How do I encode categorical variables for machine learning?

One-hot encoding creates binary columns for each category and works for low-cardinality features (<20 categories). Label encoding assigns integers and is suitable for ordinal categories. Target encoding replaces categories with the mean target value and handles high cardinality well but risks target leakage (use cross-validation). Frequency encoding replaces with occurrence counts. For tree models, label encoding often suffices. For linear models, one-hot encoding is usually necessary.

Feature Engineering Checklist

Q: What is feature engineering in machine learning?

Feature engineering is the process of creating, transforming, and selecting input features to improve model performance.
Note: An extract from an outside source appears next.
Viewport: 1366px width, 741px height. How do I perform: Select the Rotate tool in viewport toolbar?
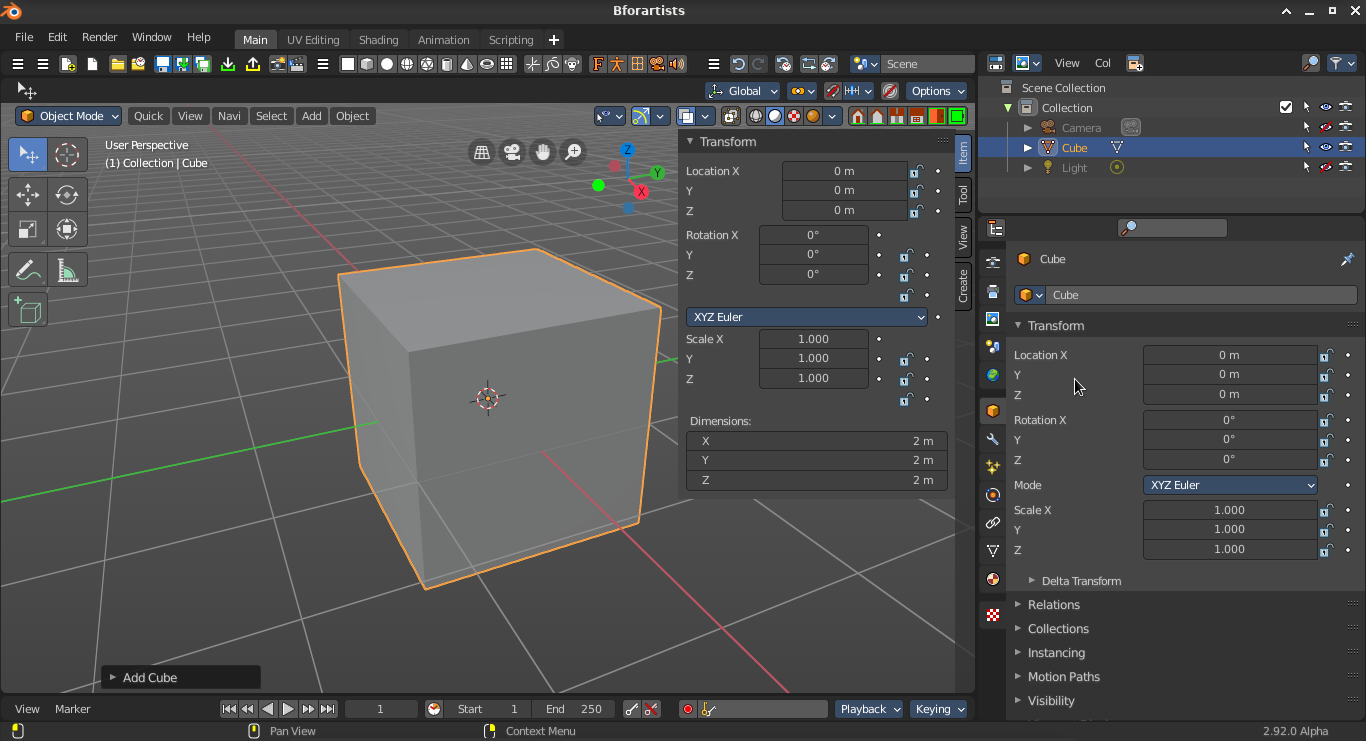coord(67,195)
It includes scaling numeric features, encoding categorical variables, extracting information from text and dates, handling missing data, and creating interaction features. Good feature engineering often matters more than algorithm choice and can dramatically improve model accuracy.

Q: Should I normalize or standardize my features?

Standardization (zero mean, unit variance via StandardScaler) is generally preferred because it handles outliers better and is required by many algorithms (SVM, logistic regression, PCA). Normalization (scaling to 0-1 range via MinMaxScaler) is useful when you need bounded values (neural networks, image data) or when the distribution is not Gaussian. Tree-based models (Random Forest, XGBoost) do not require scaling.

Q: How should I handle missing data?

The best approach depends on the missing data mechanism. For MCAR (Missing Completely At Random): mean/median imputation works. For MAR (Missing At Random): use model-based imputation (KNN, iterative imputer). For MNAR (Missing Not At Random): the missingness itself is informative - create a binary indicator column. Always add a missing indicator feature regardless of imputation method, as missingness itself can be predictive.

Q: What are the most impactful feature engineering techniques?

The highest-impact techniques are: target encoding for high-cardinality categoricals, interaction features between related columns, aggregation features (group-by statistics), time-based features (recency, frequency, cyclical encoding), and domain-specific transformations (log for skewed distributions, ratios between related features). Feature selection via mutual information or recursive feature elimination removes noise and improves generalization.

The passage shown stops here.